Exercise instructions -> Please transcribe exactly, and only, the lines of the data below between the line holding "This screenshot has height=1028, width=1176." and the line holding "Task: Click the Acca Kappa product image", inclusive.

Input records ->
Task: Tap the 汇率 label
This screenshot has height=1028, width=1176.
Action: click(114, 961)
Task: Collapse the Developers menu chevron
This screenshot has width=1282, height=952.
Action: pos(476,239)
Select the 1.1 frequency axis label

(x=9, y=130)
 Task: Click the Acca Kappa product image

--

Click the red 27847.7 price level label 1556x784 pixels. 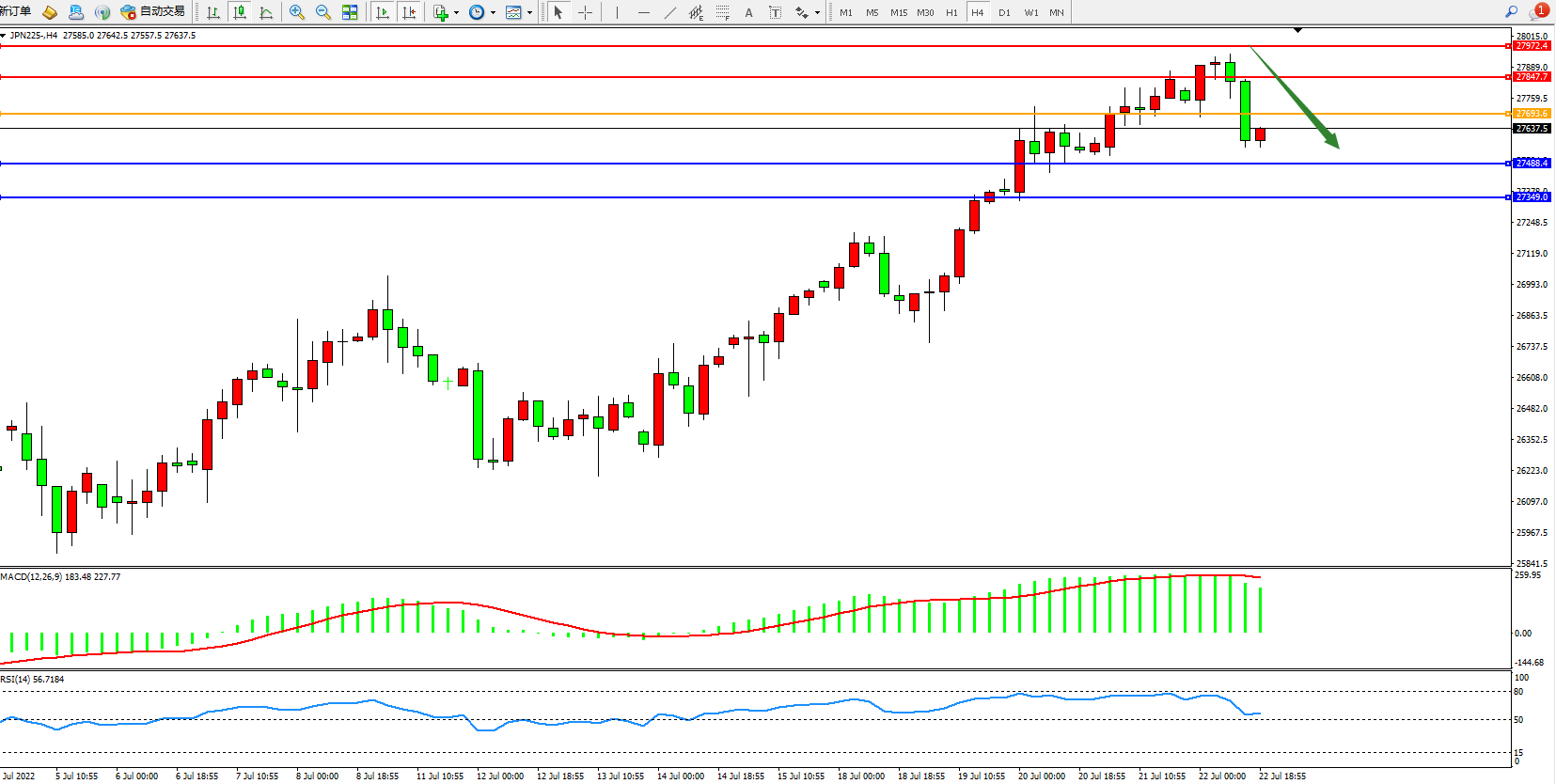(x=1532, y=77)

Output below ->
This screenshot has height=1028, width=1176.
Action: click(114, 961)
Task: Collapse the Developers menu chevron
This screenshot has width=1282, height=952.
Action: pos(476,239)
Select the 1.1 frequency axis label

(x=9, y=130)
 Task: Click the Acca Kappa product image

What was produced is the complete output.